Prinsip perbankan syariah pada
akhirnya akan membawa kemaslahatan bagi umat karena menjanjikan keseimbangan
sistem ekonominya.
Prinsip dasar operasional bank
Islam/ syariah tidak mengenal adanya konsep bunga uang dan yang tidak kalah
pentingya adalah untuk tujuan komersial, Islam tidak mengenal peminjaman uang
tetapi adalah kemitraan/ kerjasama (mudharabah dan musyarakah) dengan prinsip
bagi hasil, sedang peminjaman uang hanya dimungkinkan untuk tujuan social tanpa
adanya imbalan apapun.
Perkembangan bank-bank syariah di
dunia dan di Indonesia mengalami kendala karena bank syariah hadir di tengah-tengah
perkembangan dan praktik-praktik perbankan konvensional yang sudah mengakar
dalam kehidupan masyarakat secara luas. Kendala yang dihadapi oleh perbankan
(lembaga keuangan) syariah tidak terlepas dari sebelum tersedianya sumber daya
manusia secara memadai dan peraturan perundang-undangan. Hal ini mengingat
bahwa di masing-masing Negara, terutama yang masyarakatnya mayoritas muslim,
tidak mempunyai infrastruktur pendukung dalam operasional perbankan syariah
secara merata. Konsekuensi perkembangan di masing-masing Negara tersebut
tentunya akan berdampak baik secara langsung maupun tidak langsung terhadap
perkembangan perbankan syariah di dunia. Apalagi pada saat ini produk-produk
keuangan semakin cepat perkembangannya.
Pesatnya pertumbuhan bank syariah di
Indonesia juga belum seiring dengan pemahaman dan pengetahuan masyarakat
tentang sistem operasional perbankan syariah. Meski bank syariah terus
berkembang setiap tahunnya, banyak masyarakat Indonesia yang masih belum
mengenal apa dan bagaimana bank syariah menjalankan kegiatan bisnisnya.

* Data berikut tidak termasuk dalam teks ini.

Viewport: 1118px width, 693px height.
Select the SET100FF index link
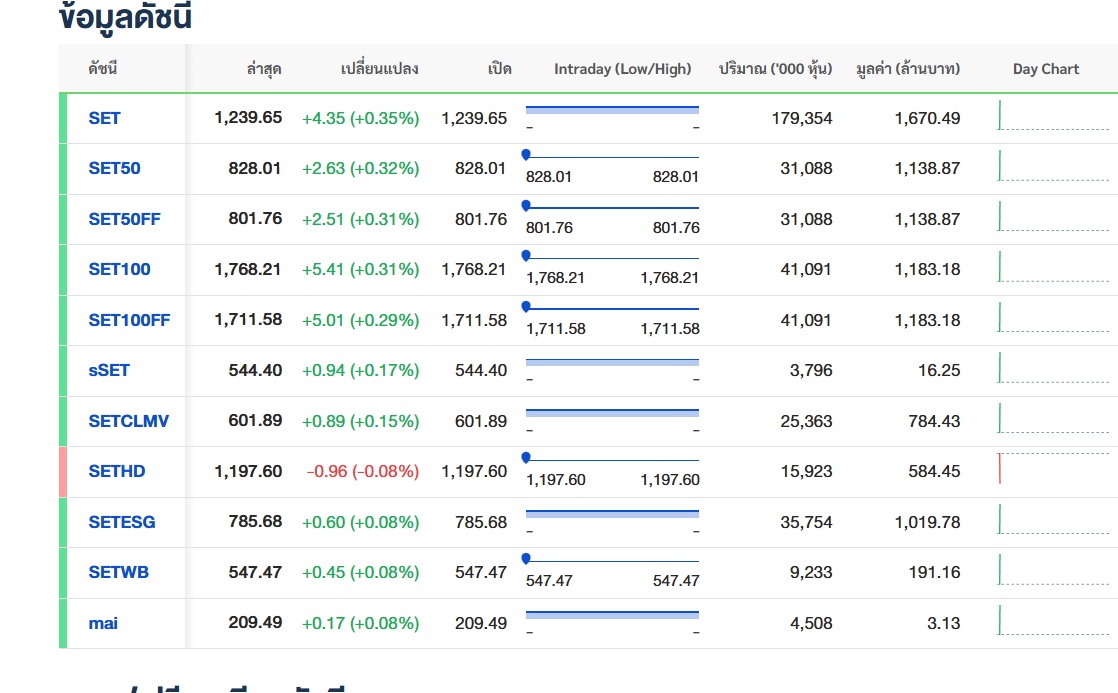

Pendapat mereka produk-produk yang
ditawarkan oleh bank syariah hanyalah produk-produk bank konvensional yang
dipoles dengan penerapan akad-akad yang berkaitan dengan syariah. Sehingga hal
ini justru memunculkan anggapan negative masyaraka bahwa kata syariah hanya
sekedar lipstick dalam perbankan syariah.
Masih terdapat kebingungan pada
karakteristik dasar yang melandasi sistem operasional perbankan syariah, yakni
sistem bagi hasil. Sistem bagi hasil dalam prakteknya dipandang masin
menyerupai sistem bunga bagi bank konvensional. Penyaluran dana bank syariah
leibh banyak bertumpu pada pembiayaan murabahah, yang mengambil keuntungan
berdasarkan margin, yang masih dianggap oleh masyarkat hanyalah sekedar polesan
dari cara pengambilan bunga pada bank konvensional.
Mereka masih sangat sulit untuk membedakan antara bagi
hasil, margin dan bunga bank konvensional. Kalupun bias hanyalah pada tataran
teorinya saja, sedangkan prakteknya masih terlihat rancu untuk membedakan bagi
hasil, margin dan bunga.
Secara garis besar hubungan ekonomi berdasarkan
Syariah Islam tersebut ditentukan oleh hubungan akad yang terdiri dari tujuh (5)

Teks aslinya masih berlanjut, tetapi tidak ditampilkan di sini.